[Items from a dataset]
§

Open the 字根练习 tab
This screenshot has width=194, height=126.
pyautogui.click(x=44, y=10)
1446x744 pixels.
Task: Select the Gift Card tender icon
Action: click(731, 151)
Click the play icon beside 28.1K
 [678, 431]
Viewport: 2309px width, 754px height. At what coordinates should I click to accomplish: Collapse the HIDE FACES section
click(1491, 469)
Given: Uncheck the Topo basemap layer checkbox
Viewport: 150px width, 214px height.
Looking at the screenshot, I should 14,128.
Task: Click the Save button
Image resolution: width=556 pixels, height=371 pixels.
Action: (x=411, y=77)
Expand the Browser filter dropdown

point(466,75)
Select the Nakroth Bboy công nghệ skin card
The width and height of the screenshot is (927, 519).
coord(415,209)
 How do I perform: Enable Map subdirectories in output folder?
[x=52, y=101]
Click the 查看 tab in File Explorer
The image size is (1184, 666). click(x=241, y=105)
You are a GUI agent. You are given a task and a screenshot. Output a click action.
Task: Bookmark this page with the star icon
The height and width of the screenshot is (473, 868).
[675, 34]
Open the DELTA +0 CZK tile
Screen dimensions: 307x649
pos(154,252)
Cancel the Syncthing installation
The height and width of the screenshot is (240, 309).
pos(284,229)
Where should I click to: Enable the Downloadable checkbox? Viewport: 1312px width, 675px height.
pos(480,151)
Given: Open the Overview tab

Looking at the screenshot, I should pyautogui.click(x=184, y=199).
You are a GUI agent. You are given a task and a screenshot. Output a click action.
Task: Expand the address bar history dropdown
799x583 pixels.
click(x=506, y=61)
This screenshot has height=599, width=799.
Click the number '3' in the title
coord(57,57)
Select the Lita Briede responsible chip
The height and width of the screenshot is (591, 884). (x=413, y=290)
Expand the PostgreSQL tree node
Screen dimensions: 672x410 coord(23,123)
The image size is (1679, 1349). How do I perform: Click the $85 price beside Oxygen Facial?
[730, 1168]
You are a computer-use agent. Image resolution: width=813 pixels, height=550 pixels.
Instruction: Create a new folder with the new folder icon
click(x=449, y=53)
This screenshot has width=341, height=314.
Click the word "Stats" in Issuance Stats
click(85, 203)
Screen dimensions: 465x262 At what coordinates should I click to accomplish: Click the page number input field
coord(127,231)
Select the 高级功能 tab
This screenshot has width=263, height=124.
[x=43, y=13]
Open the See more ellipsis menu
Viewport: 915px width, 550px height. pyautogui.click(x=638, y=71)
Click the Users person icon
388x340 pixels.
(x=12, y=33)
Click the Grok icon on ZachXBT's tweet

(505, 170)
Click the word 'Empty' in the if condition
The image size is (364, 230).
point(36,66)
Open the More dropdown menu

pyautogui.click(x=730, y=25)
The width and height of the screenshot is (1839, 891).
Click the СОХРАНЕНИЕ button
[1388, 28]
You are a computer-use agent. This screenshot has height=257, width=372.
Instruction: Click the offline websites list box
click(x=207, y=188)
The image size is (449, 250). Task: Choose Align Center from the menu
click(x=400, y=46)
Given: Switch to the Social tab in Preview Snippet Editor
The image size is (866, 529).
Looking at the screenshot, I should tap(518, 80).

§

§ WHAT TO WORK ON
Restate the data above word for word, please.

§ RESULT FOR THIS EXERCISE
Open the 字根练习 tab
This screenshot has width=194, height=126.
pyautogui.click(x=44, y=10)
1446x744 pixels.
Task: Select the Gift Card tender icon
Action: click(731, 151)
Click the play icon beside 28.1K
 [678, 431]
Viewport: 2309px width, 754px height. At what coordinates should I click to accomplish: Collapse the HIDE FACES section
click(1491, 469)
Given: Uncheck the Topo basemap layer checkbox
Viewport: 150px width, 214px height.
Looking at the screenshot, I should 14,128.
Task: Click the Save button
Image resolution: width=556 pixels, height=371 pixels.
Action: (x=411, y=77)
Expand the Browser filter dropdown

point(466,75)
Select the Nakroth Bboy công nghệ skin card
The width and height of the screenshot is (927, 519).
coord(415,209)
 How do I perform: Enable Map subdirectories in output folder?
[x=52, y=101]
Click the 查看 tab in File Explorer
The image size is (1184, 666). click(x=241, y=105)
You are a GUI agent. You are given a task and a screenshot. Output a click action.
Task: Bookmark this page with the star icon
The height and width of the screenshot is (473, 868).
[675, 34]
Open the DELTA +0 CZK tile
Screen dimensions: 307x649
pos(154,252)
Cancel the Syncthing installation
The height and width of the screenshot is (240, 309).
pos(284,229)
Where should I click to: Enable the Downloadable checkbox? Viewport: 1312px width, 675px height.
pos(480,151)
Given: Open the Overview tab

Looking at the screenshot, I should pyautogui.click(x=184, y=199).
You are a GUI agent. You are given a task and a screenshot. Output a click action.
Task: Expand the address bar history dropdown
799x583 pixels.
click(x=506, y=61)
This screenshot has height=599, width=799.
Click the number '3' in the title
coord(57,57)
Select the Lita Briede responsible chip
The height and width of the screenshot is (591, 884). (x=413, y=290)
Expand the PostgreSQL tree node
Screen dimensions: 672x410 coord(23,123)
The image size is (1679, 1349). How do I perform: Click the $85 price beside Oxygen Facial?
[730, 1168]
You are a computer-use agent. Image resolution: width=813 pixels, height=550 pixels.
Instruction: Create a new folder with the new folder icon
click(x=449, y=53)
This screenshot has width=341, height=314.
Click the word "Stats" in Issuance Stats
click(85, 203)
Screen dimensions: 465x262 At what coordinates should I click to accomplish: Click the page number input field
coord(127,231)
Select the 高级功能 tab
This screenshot has width=263, height=124.
[x=43, y=13]
Open the See more ellipsis menu
Viewport: 915px width, 550px height. pyautogui.click(x=638, y=71)
Click the Users person icon
388x340 pixels.
(x=12, y=33)
Click the Grok icon on ZachXBT's tweet

(505, 170)
Click the word 'Empty' in the if condition
The image size is (364, 230).
point(36,66)
Open the More dropdown menu

pyautogui.click(x=730, y=25)
The width and height of the screenshot is (1839, 891).
Click the СОХРАНЕНИЕ button
[1388, 28]
You are a computer-use agent. This screenshot has height=257, width=372.
Instruction: Click the offline websites list box
click(x=207, y=188)
The image size is (449, 250). Task: Choose Align Center from the menu
click(x=400, y=46)
Given: Switch to the Social tab in Preview Snippet Editor
The image size is (866, 529).
Looking at the screenshot, I should tap(518, 80).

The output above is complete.